I know this is similar to what I posted on Oct. 18th (Laura Nyro’s birthday), but can you ever hear Laura Nyro sing “Save the Country” too many times?
In January of 1969, The Kraft Music Hall, a longtime musical-variety television program on the NBC network, broadcast an episode titled The Sounds of the Sixties (sources for the actual broadcast date conflict between the 15th and the 22nd).
Regardless of the actual date, the program’s host, Bobby Darin, sang renditions of contemporary pop music, and performed duets with Stevie Wonder and Judy Collins. One of the guest performers that evening was singer-songwriter Laura Nyro, who performed “He’s a Runner” and “Save the Country.”

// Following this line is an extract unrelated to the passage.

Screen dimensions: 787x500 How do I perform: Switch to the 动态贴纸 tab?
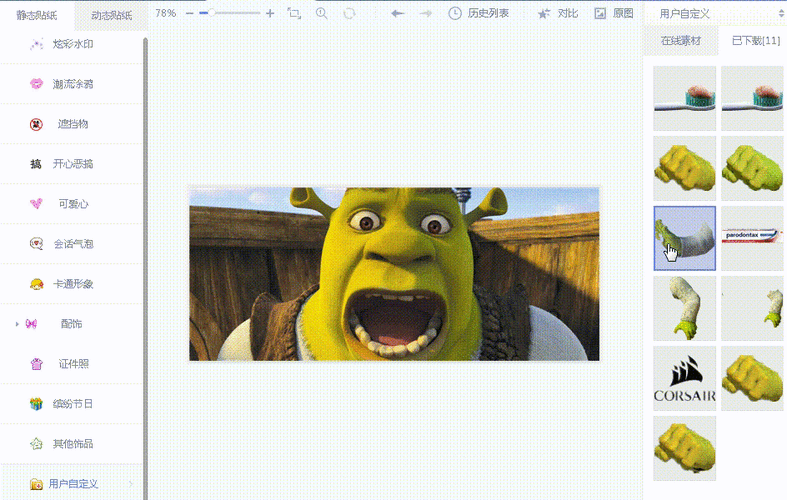111,15
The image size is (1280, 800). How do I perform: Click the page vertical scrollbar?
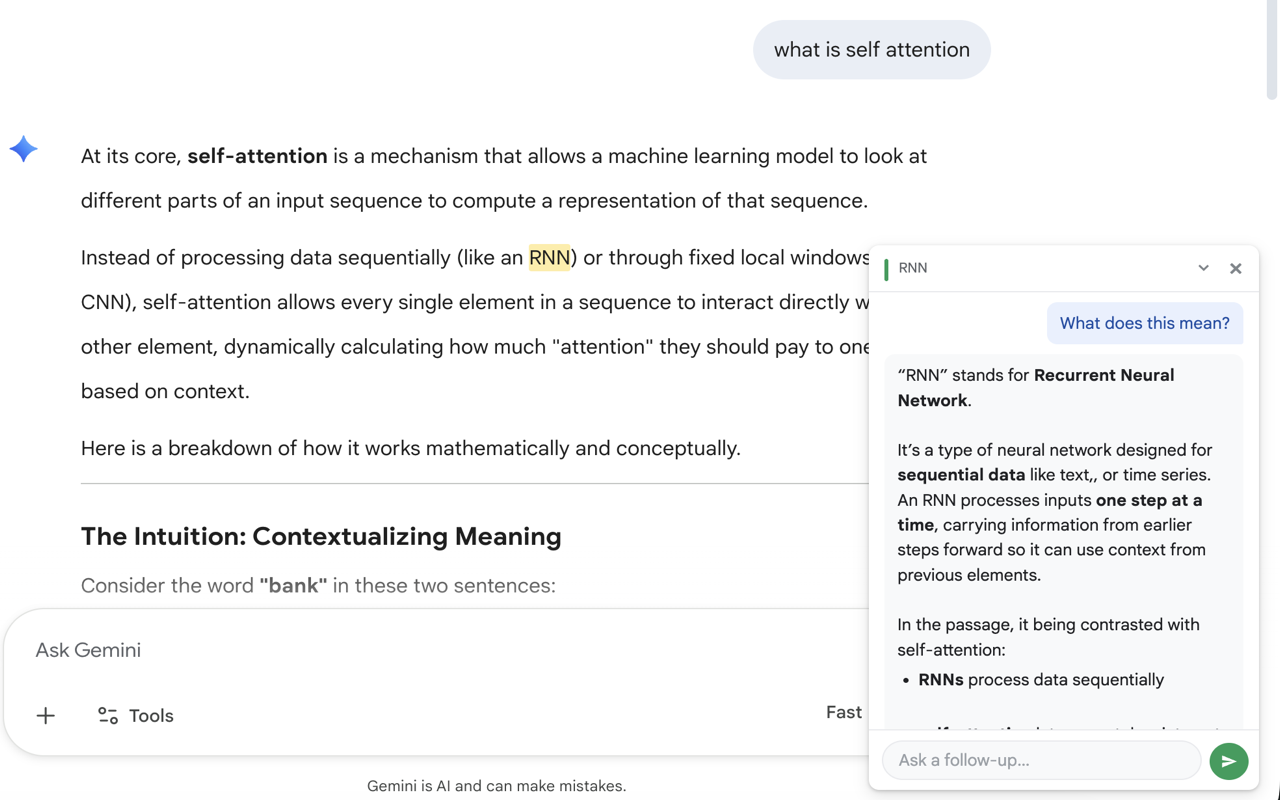pos(1272,50)
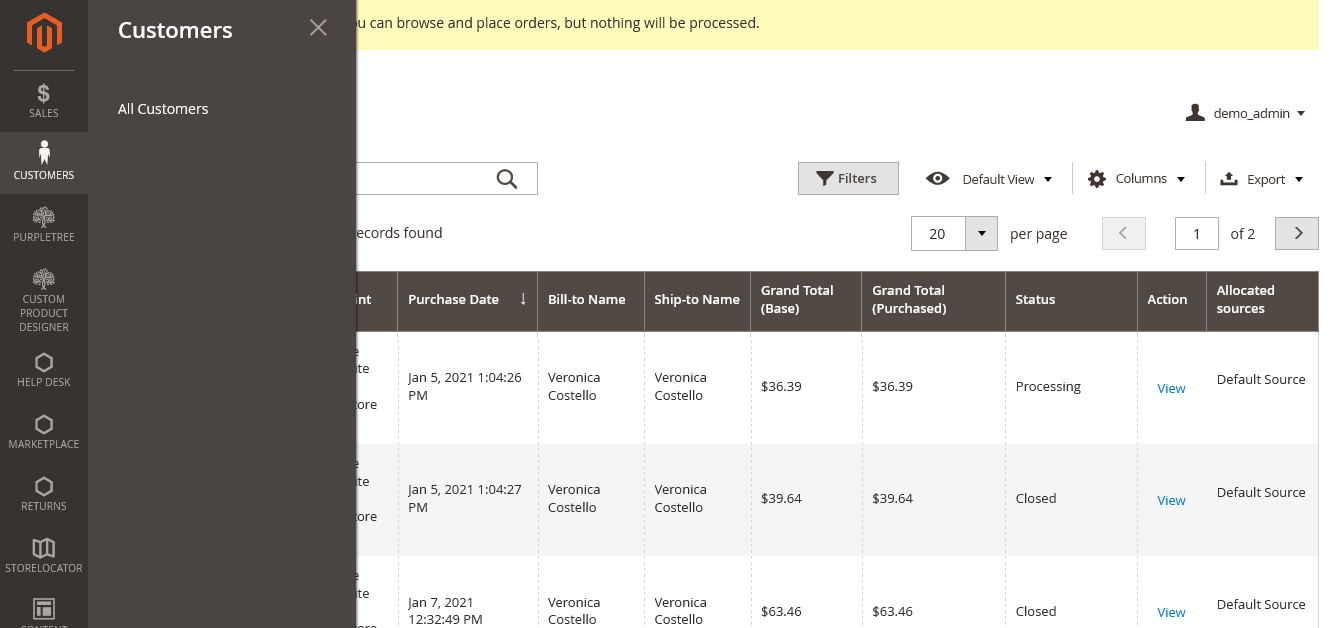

“Save the Country” is an upbeat protest song. At a time when the country had experienced the political assassinations of Martin Luther King, Jr. and Robert F. Kennedy, Jr., when cities had literally burned from racial strife and sentiments were turning stronger against the Vietnam War, Laura Nyro wrote a song to pull us together as a people for a greater good.
Blending pop music with gospel, Nyro sings about re-birth, avoiding the path of hate (“lay that devil down”) and channeling the “fury in my soul” into a harmony and hope that individuals possess the power to do the right thing, to change the world for the better. Her lyrics remain relevant today.
The song became a hit for the 5th Dimension in the summer of 1970 (following the Kent State shootings, at the same time Crosby, Stills,Nash & Young released “Ohio”).
The biggest correction to my October post is that Laura Nyro will finally be inducted into the Rock and Roll Hall of Fame on April 14, 2012.